In response, Jamil called upon the UK branch to "publicly denounce this campaign or you will continue to fall under the umbrella of beauty industry companies that break women to sell to them products."
Avon’s official Twitter account for its USA operation responded to Jamil, saying the ad “was intended to be light-hearted and fun but we realise we missed the mark.”
In a public post across its social media channels, Avon apologised and told customers it was removing the campaign.

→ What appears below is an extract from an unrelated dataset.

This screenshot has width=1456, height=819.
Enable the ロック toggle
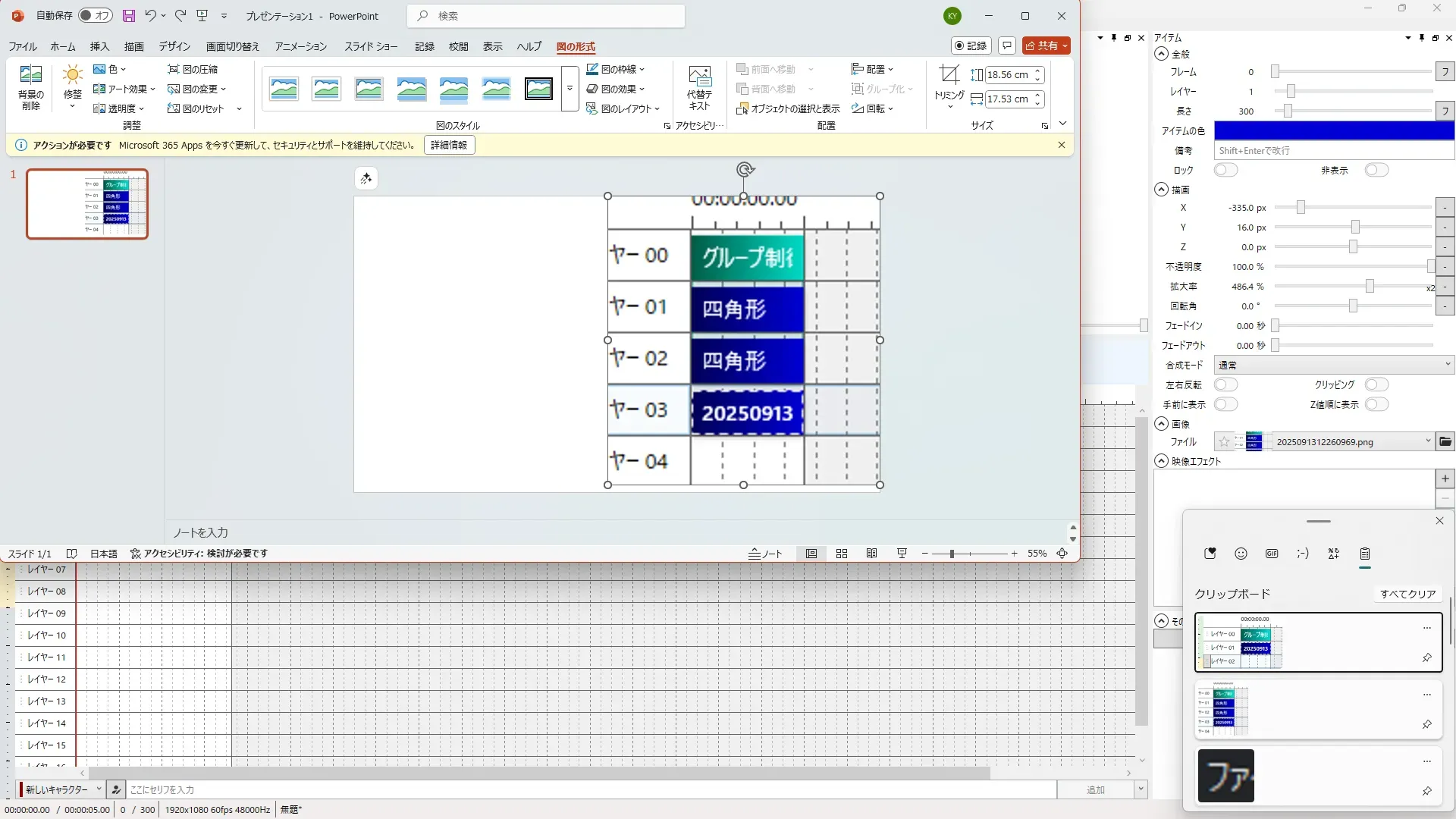click(1225, 170)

We hear you and we apologize. We messed up on our Smooth Moves Naked Proof messaging. We want to let you know that we are working diligently to remove this messaging from our marketing materials moving forward. We're on it. We love our community of women. pic.twitter.com/lUyK3EyfAy
— Avon (@AvonInsider) January 20, 2019
Jamil has been highly vocal on her opinions towards body positivity and is an outspoken advocate for feminist empowerment. Last month she wrote an op-ed for the BBC which called for Photoshop and airbrushing to be made illegal. In July, she openly criticised Flat Tummy Co, a company Kim Kardashian endorses. The food supplement company erected a large-scale billboard in Times Square, which featured a woman biting on a lollipop with the message: 'Girl, tell them to suck it.'
EVEN TIMES SQUARE IS TELLING WOMEN TO EAT LESS NOW? Have we actually gone mad? Why aren’t there any boys in the ad? Why is it fucking PINK? Because you feel men can look however they want? Their goals are to be successful. But ours are to just be smaller? Fuck off @FlatTummyCo pic.twitter.com/douKKwedxf — Jameela Jamil (@jameelajamil) July 10, 2018
Jamil was quick to call-out the sexism inherent in the campaign, complaining that the absence of men implied that only women faced social stigma to achieve the perfect physique.